Gardiner Highway Superintendent Brian Stiscia is hoping that the Town of Gardiner finds an alternative location for its proposed second cell tower.
Wireless Edge is seeking to get approval from the Town Board and the Town Planning Board to construct a 110-foot tower to improve cell phone coverage in the western portion of the town.
The proposed site is at 630 South Mountain Road where the 10-employee Town Highway Department is located.
Though Stiscia said he is neither for or against the tower, he feels its location on town property could be a danger to his workers.
Stiscia gave a tour of the proposed site of the cell tower to the Wallkill Valley Times and pointed out the massive tower would be just 50 yards from where his crew often works.
“The winds up here are very strong coming off that mountain,” Stiscia said, pointing at the scenic Shawangunk Ridge behind him. “You often get high wind gusts of 40 to 50 miles per hour out of the north in the winter. My guys are working over here. You have a hundred-foot cell tower. What if ice comes off it? A one in a million shot, but one of my guys could get hit with a piece of ice. I’m just concerned about their safety. Safety is always a priority up here.”
Stiscia is also worried about the foundation where the cell tower will be located. The ground where it is supposed to be built is largely fill material.
“From what I was told, they (Wireless Edge) can get all their permitting first and then deal with the foundation later,” he said. “I find that kind of odd because you’re going through all this time and trouble to find out whether the foundation they’re going to put it on is substantial or not. To me, I’d want to know what I’m building on first.”
Stiscia, who has headed the town’s highway department since 2014, said the highway facilities could be moved to a more centrally located site in the town such as the transfer station in the future.
“This could be turned into park in the future because it is a beautiful piece of property,” he said. “If a cell tower goes up, I think it will lose its aesthetic value.”
Stiscia also understands the concerns of nearby property owners who have complained that the 110-foot tower will spoil the views of the Shawangunk Ridge and decrease the value of their homes.

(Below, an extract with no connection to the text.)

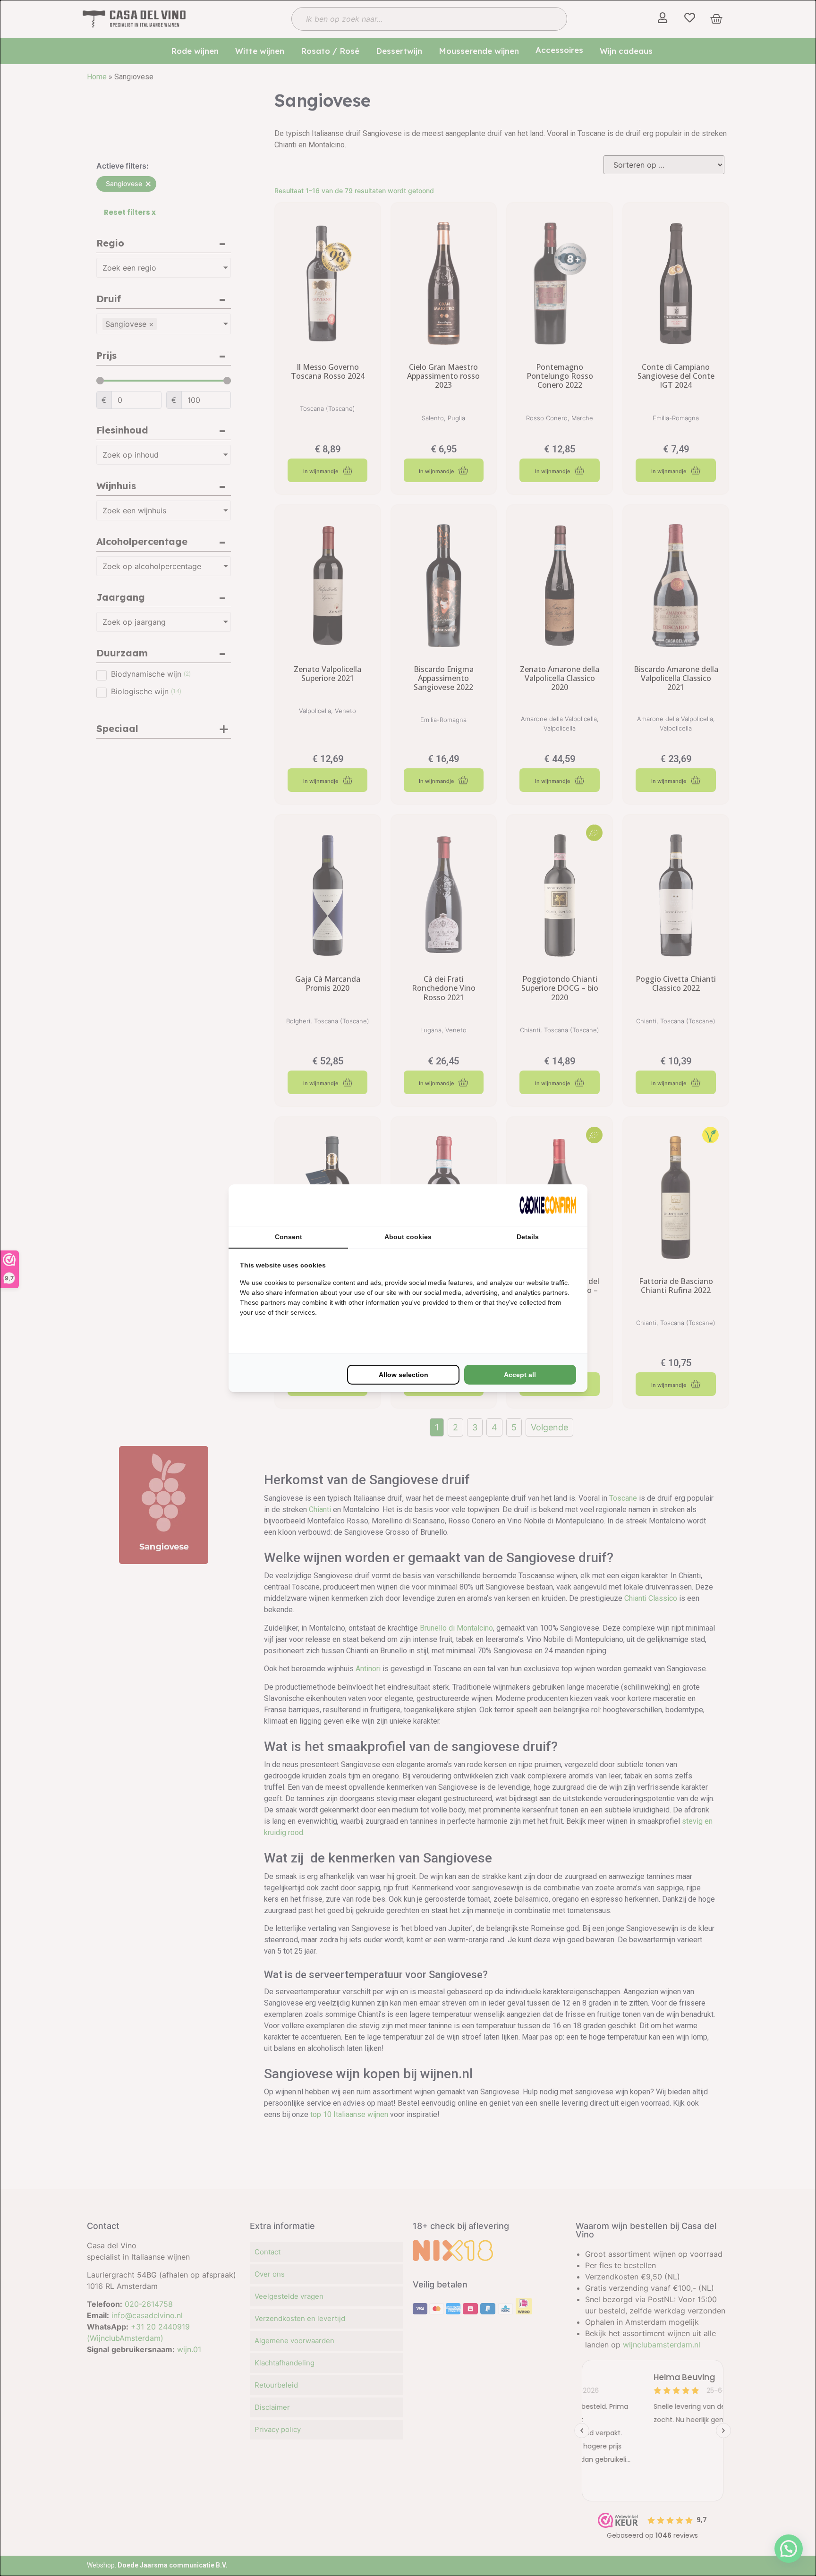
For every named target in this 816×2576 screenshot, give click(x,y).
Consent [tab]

Though a number of Central Hudson transmission lines are clearly visible on the Shawangunk Ridge, he said those were put on the ridge before most development began in this mountainous area of Gardiner.
“When you moved here, you knew that (transmission lines) were here and you accepted it,” Stiscia said. “Now they’re looking to put something here that was not here before.”
Stiscia then pointed to a nearby piece of property over the town property line.
“The guy that just bought this lot right here has to look at the cell tower,” he said.
Stiscia, who has been an EMS (Emergency Medical Services) worker for many years, said he certainly understands the importance of having good cell service in the town.
“I think the biggest thing is if it (the proposed tower) improves cell coverage,” he said. “If it really doesn’t, why build it?”
On April 5, a total of 22 speakers all voiced opposition to having a second cell tower at the proposed site at a Town Board public hearing on Wireless Edge’s application for a Special Use Permit for the tower. On April 12, the town board listened to a presentation by radio frequency engineer William Johnson to obtain more information about cell coverage from the proposed tower.
The board took no action after hearing Johnson’s report and kept the public hearing open until its next meeting in May.